Джуфа, услышав топот, пошел взглянуть, что там такое происходит. Увидел разделанную тушу теленка, взял нож и принялся отрезать лучшие куски. Наполнив свой мешок, он отправился домой.
— Мама, открой-ка! — забарабанил Джуфа в дверь.
— Почему ты так поздно? — спросила мать.
— Пока тащил это мясо — наступила ночь. Продай его завтра, мне нужны деньги.
— Ладно, — говорит мать, — завтра, пока ты будешь на поле, я продам мясо.
На следующий вечер, когда Джуфа вернулся домой, он сразу спросил:
— Ну как? Продала?
— Да. Я поверила его в долг мухам.
— А когда они нам заплатят?
— Когда у них будут деньги.
Целую неделю Джуфа терпеливо ждал, что мухи принесут деньги. А когда увидел, что ждать бесполезно, отправился к судье.

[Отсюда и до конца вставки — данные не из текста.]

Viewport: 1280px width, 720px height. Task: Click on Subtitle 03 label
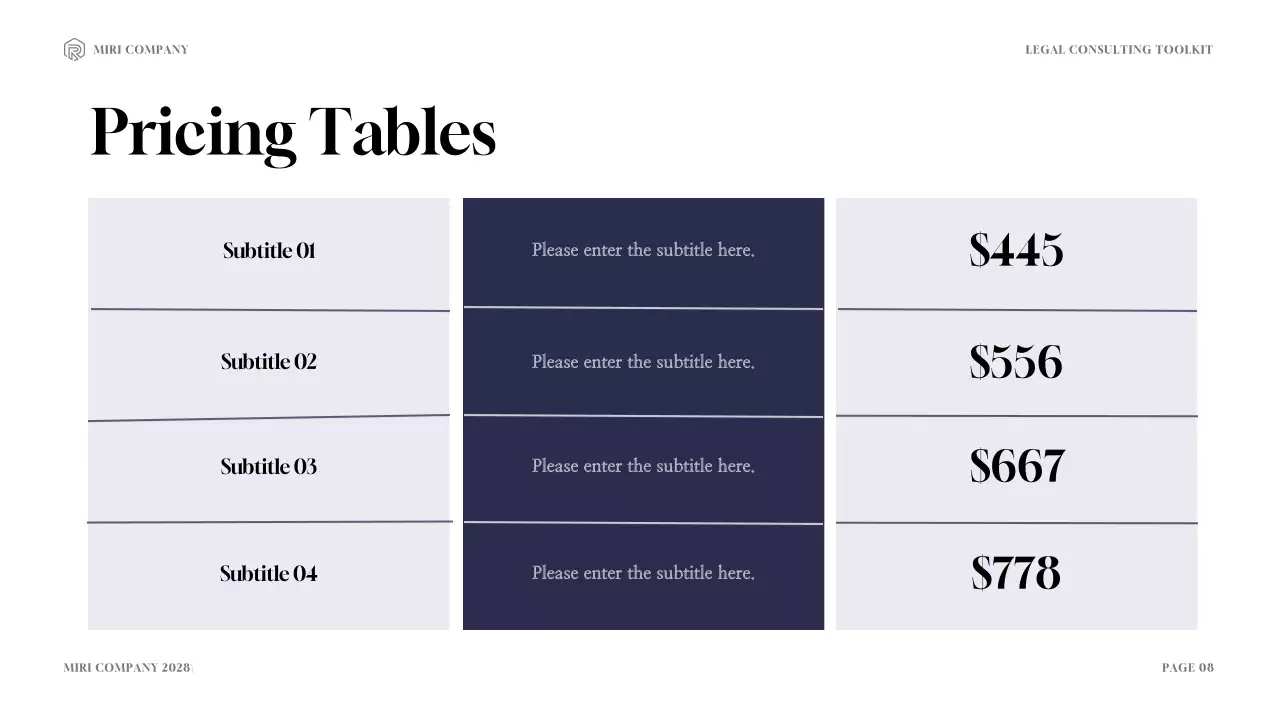[x=269, y=466]
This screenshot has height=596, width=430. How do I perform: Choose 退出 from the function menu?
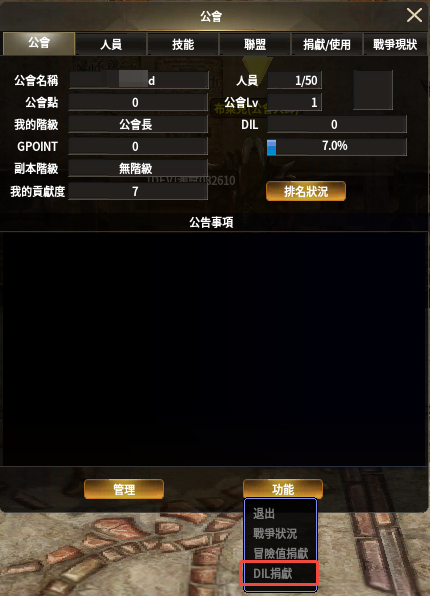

— Господин судья, — обратился к нему Джуфа, — рассудите по совести. Я поверил мухам в долг мясо, а они и думать не думают об уплате.
Поразмыслив, судья ответил:
— Вот мое решение: как только увидишь муху, можешь, не задумываясь, ее убить.
Надо же случиться, что в этот самый миг на нос господина судьи уселась муха, и Джуфа так хватил ее кулаком, что чуть не отправил судью на тот свет. (итальянск., 3, с. 162-163).
Не так давно в одном бедном селе жил неимущий старик. Ничего-то у него за душой не было, кроме сына родного да козла безродного. В тоске и печали доживал бедняга свой век. Опостылела старику горькая его доля, и задумал он как-нибудь изменить свою жизнь. И так и этак в уме прикидывал и, наконец, решил, что обманным путем скорее всего удачи добьешься. А если уж и обман не поможет, — значит, и стараться не стоит.
В первую же пятницу спозаранку посылает старик своего сына на базар козла продавать и наказывает ему принести вырученные деньги да и козла домой пригнать.
Погнал малый козла на базар. А козел жирный, от покупателей просто отбою нет, знай цену набавляют! Один торговец всех побил, договорился с малым и деньги ему выложил, а парень сунул деньги в карман, козла вперед пустил и зашагал прочь с базара.
Окликает его торговец:
— Эй, милый человек! Отдай-ка мне козла, я сейчас домой пойду!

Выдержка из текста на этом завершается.